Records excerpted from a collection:
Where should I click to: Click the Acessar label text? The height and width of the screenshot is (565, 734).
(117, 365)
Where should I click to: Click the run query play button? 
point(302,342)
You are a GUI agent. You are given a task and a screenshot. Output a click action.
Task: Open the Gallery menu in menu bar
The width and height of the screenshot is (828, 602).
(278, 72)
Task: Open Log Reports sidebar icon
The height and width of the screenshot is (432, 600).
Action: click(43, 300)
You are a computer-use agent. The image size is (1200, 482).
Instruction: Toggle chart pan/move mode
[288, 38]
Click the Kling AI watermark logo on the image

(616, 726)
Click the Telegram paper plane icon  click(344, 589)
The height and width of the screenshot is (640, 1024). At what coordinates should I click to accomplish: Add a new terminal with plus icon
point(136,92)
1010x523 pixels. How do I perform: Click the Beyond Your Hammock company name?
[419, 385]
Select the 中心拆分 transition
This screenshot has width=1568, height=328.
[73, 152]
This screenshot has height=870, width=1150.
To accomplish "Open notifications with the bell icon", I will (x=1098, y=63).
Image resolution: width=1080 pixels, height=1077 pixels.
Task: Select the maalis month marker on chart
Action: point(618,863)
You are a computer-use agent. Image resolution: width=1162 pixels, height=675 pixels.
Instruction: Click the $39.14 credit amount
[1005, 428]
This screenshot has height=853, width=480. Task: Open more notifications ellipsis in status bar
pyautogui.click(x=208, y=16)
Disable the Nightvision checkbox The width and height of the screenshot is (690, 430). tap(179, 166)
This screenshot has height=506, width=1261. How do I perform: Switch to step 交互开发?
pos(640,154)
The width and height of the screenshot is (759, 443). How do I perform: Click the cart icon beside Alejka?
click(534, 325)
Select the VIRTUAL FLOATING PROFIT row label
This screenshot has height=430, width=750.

Assignment: Your reply must repeat the entries above exactly and in full.

Written reply:
Where should I click to: Click the Acessar label text? The height and width of the screenshot is (565, 734).
(117, 365)
Where should I click to: Click the run query play button? 
point(302,342)
You are a GUI agent. You are given a task and a screenshot. Output a click action.
Task: Open the Gallery menu in menu bar
The width and height of the screenshot is (828, 602).
(278, 72)
Task: Open Log Reports sidebar icon
The height and width of the screenshot is (432, 600).
Action: click(43, 300)
You are a computer-use agent. The image size is (1200, 482).
Instruction: Toggle chart pan/move mode
[288, 38]
Click the Kling AI watermark logo on the image

(616, 726)
Click the Telegram paper plane icon  click(344, 589)
The height and width of the screenshot is (640, 1024). At what coordinates should I click to accomplish: Add a new terminal with plus icon
point(136,92)
1010x523 pixels. How do I perform: Click the Beyond Your Hammock company name?
[419, 385]
Select the 中心拆分 transition
This screenshot has width=1568, height=328.
[73, 152]
This screenshot has height=870, width=1150.
To accomplish "Open notifications with the bell icon", I will (x=1098, y=63).
Image resolution: width=1080 pixels, height=1077 pixels.
Task: Select the maalis month marker on chart
Action: point(618,863)
You are a computer-use agent. Image resolution: width=1162 pixels, height=675 pixels.
Instruction: Click the $39.14 credit amount
[1005, 428]
This screenshot has height=853, width=480. Task: Open more notifications ellipsis in status bar
pyautogui.click(x=208, y=16)
Disable the Nightvision checkbox The width and height of the screenshot is (690, 430). tap(179, 166)
This screenshot has height=506, width=1261. How do I perform: Switch to step 交互开发?
pos(640,154)
The width and height of the screenshot is (759, 443). How do I perform: Click the cart icon beside Alejka?
click(534, 325)
Select the VIRTUAL FLOATING PROFIT row label
This screenshot has height=430, width=750.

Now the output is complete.